Other provisions in the House Democrats’ legislative package address climate change and low-carbon energy programs. Republicans objected to those and other provisions, saying Pelosi should have kept her version as narrowly focused on China as did the Senate.
“The United States has long been a beacon of excellence in science and innovation,” Rep. Eddie Bernice Johnson, D-Texas, chairwoman of the House Science committee, said in a floor speech on Wednesday. “However, we cannot rest on our laurels. It is time for us to revitalize federal support for the kinds of research and development initiatives that enabled us to achieve that excellence in the first place.”
Rep. Adam Kinzinger of Illinois was the lone Republican to vote in favor of the legislation, with Rep. Stephanie Murphy of Florida casting the lone Democratic vote against.
Several Republicans denounced the legislation and the process used to move the bill across the finish line.
Hundreds of amendments filed by Republicans, including some provisions that would have struck down the entire bill, were ruled out of order by the Rules Committee before the House began debate on final passage.
In several floor speeches, Republicans voiced opposition, although several bills tucked into the package had received wide bipartisan support last year.
House Minority Leader Kevin McCarthy, R-Calif., said the bill concedes too much to China.
During a lengthy floor speech Wednesday, McCarthy criticized parts of the legislation that aim to expand visa access to top scientists seeking to remain in the United States after completing advanced programs in American universities.
McCarthy also denounced provisions that would authorize payments to the United Nations Green Climate Fund and fund programs to combat climate change. At one point, he referred to Pelosi’s measure as “the coral reef bill” because it would support programs to keep them alive.
“All of these far-left policies would make America more vulnerable against China,” McCarthy said. “And Democrats have spent this debate defending none of them.” He also noted that a White House statement of administration policy document expressing support for the House bill did not mention China once.
Republicans also objected to provisions that would require employers who receive funds authorized by the legislation to abide by prevailing wage laws, and would prohibit funding recipients from opposing unionization efforts.

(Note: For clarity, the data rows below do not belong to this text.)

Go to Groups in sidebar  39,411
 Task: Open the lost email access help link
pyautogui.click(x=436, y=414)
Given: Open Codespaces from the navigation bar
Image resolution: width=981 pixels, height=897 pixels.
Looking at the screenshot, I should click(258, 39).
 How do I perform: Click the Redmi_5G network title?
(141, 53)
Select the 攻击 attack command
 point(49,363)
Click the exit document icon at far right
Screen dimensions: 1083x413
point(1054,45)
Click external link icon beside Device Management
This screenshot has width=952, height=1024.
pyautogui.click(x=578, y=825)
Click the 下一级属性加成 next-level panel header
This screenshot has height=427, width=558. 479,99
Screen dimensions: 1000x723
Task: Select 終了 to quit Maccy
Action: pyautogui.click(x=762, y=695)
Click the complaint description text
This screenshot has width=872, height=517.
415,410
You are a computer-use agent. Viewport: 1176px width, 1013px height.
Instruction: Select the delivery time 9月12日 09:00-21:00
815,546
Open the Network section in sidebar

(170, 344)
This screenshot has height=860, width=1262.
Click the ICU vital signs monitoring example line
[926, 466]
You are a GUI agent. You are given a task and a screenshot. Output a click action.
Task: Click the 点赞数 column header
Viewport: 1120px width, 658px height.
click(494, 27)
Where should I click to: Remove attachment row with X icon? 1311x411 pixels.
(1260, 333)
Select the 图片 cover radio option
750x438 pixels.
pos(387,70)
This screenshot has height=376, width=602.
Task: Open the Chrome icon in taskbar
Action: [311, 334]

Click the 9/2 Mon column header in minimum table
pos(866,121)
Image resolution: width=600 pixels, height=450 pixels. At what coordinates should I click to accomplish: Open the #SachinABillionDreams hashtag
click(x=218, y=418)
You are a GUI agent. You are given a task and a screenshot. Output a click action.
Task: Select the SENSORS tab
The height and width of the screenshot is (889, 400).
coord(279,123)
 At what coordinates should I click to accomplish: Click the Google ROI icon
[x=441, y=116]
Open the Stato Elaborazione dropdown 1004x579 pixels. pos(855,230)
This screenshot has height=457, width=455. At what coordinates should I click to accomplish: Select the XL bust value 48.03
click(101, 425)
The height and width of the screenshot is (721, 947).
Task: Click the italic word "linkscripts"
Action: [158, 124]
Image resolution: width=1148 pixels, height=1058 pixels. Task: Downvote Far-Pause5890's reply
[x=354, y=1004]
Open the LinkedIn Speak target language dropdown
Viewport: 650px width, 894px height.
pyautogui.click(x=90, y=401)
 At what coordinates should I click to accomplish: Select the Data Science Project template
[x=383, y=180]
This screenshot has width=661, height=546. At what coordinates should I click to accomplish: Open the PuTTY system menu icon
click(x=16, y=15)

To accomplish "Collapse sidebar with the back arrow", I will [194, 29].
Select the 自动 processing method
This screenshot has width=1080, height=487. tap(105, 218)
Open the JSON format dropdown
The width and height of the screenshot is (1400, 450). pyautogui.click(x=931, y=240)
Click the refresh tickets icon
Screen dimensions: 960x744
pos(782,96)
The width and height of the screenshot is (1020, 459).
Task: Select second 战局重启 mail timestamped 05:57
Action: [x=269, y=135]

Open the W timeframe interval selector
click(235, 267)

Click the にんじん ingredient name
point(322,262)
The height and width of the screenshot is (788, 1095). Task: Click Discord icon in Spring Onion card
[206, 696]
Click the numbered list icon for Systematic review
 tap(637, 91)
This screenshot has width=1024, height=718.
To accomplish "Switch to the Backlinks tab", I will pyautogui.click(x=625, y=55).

The labor provisions fall under the so-called Davis-Bacon law.
The House and Senate bills would both provide $52 billion in subsidies and grants to build domestic semiconductor manufacturing facilities. Both would authorize about $80 billion for the National Science Foundation over five years, though that money would have to be appropriated in subsequent legislation.
But the two versions differ on key provisions relating to the Energy Department’s Office of Science and the National Science Foundation that would have to be reconciled by a conference panel.
The Senate version would provide the new Directorate of Technology and Innovation at the NSF nearly twice the levels of funding as the House version.
Democratic aides for the House Science Committee have said the bill’s focus on funding basic sciences via the NSF aligns with the agency’s mission, adding that there will be no commercial applications without advancing basic science.
The coming conference panel will face several challenges, including the Republican side still feeling burned by Pelosi.